Michael Anderson, Aerofloat general manager of Engineering and Projects, speaks with Food and Beverage Industry News about the flexible offerings from the company.
Wastewater treatment specialists Aerofloat offer a client specific service with a capacity to tailor each project to the specific needs and requirements of any company, its most recent collaboration with Picasso Foods being a prime example.
The company can troubleshoot for clients, whether through managing variability in the wastewater flow rate, contamination levels or desired outcomes.
“We can cater to space challenges and budget constraints,” said Anderson.
“We can also automate systems to a very high level of manual solution. In this case we made it fit the space, worked with the client closely and also partnered with another company.”
Anderson speaks of the Aerofloat’s latest project, installing a new wastewater treatment system for Picasso Foods, an Australian manufacturer of fresh-prepared food, such as pizzas.
“Picasso Foods are a rapidly growing, ready to eat, pizza company and the business has been growing for a number of years now,” said Anderson.
“When they took on the new site that they are in now they installed a grease trap which would take care of their wastewater, however, as the business grew the grease trap became too small and with trade waste requirements all around the country, in this case Sydney, Sydney Water enforced that they must get complaint for suspended solids, which is a limit of 600 mg per litre and a fat grease limit of 100mg per litre and have the pH in spec.”
“We are a company that specialises in trade waste systems and we were able to help the company with its compliance issues.”

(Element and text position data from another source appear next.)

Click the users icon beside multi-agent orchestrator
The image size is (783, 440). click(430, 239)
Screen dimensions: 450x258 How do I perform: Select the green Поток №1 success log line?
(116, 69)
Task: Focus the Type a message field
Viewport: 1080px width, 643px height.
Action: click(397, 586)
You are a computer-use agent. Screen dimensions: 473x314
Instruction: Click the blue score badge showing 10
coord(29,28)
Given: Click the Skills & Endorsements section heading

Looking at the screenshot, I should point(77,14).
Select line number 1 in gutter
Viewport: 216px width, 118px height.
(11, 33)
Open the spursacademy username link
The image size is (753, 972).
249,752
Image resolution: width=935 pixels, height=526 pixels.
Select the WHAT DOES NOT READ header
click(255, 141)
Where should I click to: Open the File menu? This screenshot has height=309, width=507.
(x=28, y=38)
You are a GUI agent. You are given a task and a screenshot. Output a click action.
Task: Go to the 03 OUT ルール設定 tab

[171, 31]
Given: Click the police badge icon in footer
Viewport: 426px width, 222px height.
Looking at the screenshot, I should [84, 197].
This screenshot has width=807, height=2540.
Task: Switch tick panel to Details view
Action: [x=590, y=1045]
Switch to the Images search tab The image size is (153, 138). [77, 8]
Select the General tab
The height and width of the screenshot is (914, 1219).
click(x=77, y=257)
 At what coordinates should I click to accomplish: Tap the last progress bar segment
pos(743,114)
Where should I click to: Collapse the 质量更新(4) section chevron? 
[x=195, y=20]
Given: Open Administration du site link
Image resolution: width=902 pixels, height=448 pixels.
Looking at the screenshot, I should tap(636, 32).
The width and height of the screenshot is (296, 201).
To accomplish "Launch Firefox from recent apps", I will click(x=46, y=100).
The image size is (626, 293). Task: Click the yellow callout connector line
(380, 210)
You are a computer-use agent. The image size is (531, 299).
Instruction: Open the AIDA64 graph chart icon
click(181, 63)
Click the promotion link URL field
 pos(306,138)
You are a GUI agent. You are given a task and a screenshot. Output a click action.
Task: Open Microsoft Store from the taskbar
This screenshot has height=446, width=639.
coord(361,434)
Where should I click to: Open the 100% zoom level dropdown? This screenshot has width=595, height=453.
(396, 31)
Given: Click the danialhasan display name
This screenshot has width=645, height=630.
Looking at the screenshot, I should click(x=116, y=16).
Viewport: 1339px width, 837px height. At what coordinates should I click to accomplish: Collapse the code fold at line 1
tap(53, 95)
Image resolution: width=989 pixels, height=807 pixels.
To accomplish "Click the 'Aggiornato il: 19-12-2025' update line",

Picasso Foods commissioned Aerofloat because of its speciality and ability to cater to a client’s specific needs and customise a solution to meet those requirements.
“We converted the old grease trap into a pump station and pumped it up to a treatment plant that we custom designed and installed in a space that was an old area where they had their outdoor lunch area,” said Anderson.
“All the wastewater goes into the drain and then into the ground through this grease trap and then into the sewer. We basically pump into an underground tank and pump it back to ground level and run it through our wastewater treatment plant and then transfer to the sewer connection.
“We take the waste and suspended solids out of the water, correct the pH level of the water and then we drop it into the sewer. We also measure the flow of the water leaving the site.”
Sydney Water conducted a series of tests on Picasso Food’s wastewater once the new wastewater treatment system was fully operational.
“And we are well under the acceptable trade waste limit, so it has been a successful project,” said Anderson.
Aerofloat’s detail-oriented approach to each project plays a large part in the success of its business.
“We get out there to do our full due diligence on the plant, we design the whole thing and have all the components manufactured. Then we install it, commission it and wire it with our in-house staff, which not a lot of companies do,” said Anderson.
“It means the client is ultimately dealing with one company managing everything from start to finish.”
But for Aerofloat, the job isn’t done once the new wastewater treatment system in installed and operational.
“We continue to support the relationship well beyond the capital project through operating and maintaining the plant and supplying chemicals to the company. The relationship continues for years and the customers like that because they know we will be sticking around,” said Anderson.
“The wastewater was a bit of an afterthought for them, so having Aerofloat provide the solution to satisfy Sydney Water, means they can now just focus on doing what they do best – making pizzas.”
“If you’re an industrial wastewater customer you put more heavily polluted waste into the sewer, it is serious in terms of its impact on the sewers and the treatment plant it is flowing too,” said Anderson.
“Sometimes it gets overlooked without realising the implications. We do a lot of plants where this happens late in the piece. In this example the customer has outgrown what was satisfactory at the start. Then they get too big and have to upgrade it not realising there is capital and ongoing costs.
“Whilst you are compliant there is still a cost to discharge to the sewer in terms of discharge specification limits and volume. It can be a burden on businesses with some having high BOD loads in urban environments where expenses can prohibit operations based on cost.”
BOD is a measure of the amount of oxygen used by bacteria to consume waste organic matter from the wastewater. The only way to reduce BOD is through a biological wastewater treatment plant, which Aerofloat has extensive experience and robust in-house products to contribute to the final plant design.
An Aerofloat installation takes on average 12 weeks from start to finish according to Anderson.
“Time varies from project to project, but we will typically do a plant like that, we will be on site in 12 weeks and have it all said and done about a month later. We say about four months from the order to completion.,” said Anderson.
“We have an inquiry at the moment, the EPA is on their back about their discharge being out of spec, it is a rural food manufacturer. With that project there we can have it all running within 12 weeks or thereabouts.”
Aerofloat is a growing company containing specialist professionals such as process, electrical, environmental and mechanical engineers. As well as a strong automation and commissioning team.
“We cover all the disciplines and have a good range of in-house skills and a diverse team. It’s a great team of enthusiastic professionals who are dedicated to the job.”
As a growing company, Aerofloat know the challenges of meeting new demands and has found a market position as a wastewater treatment specialist.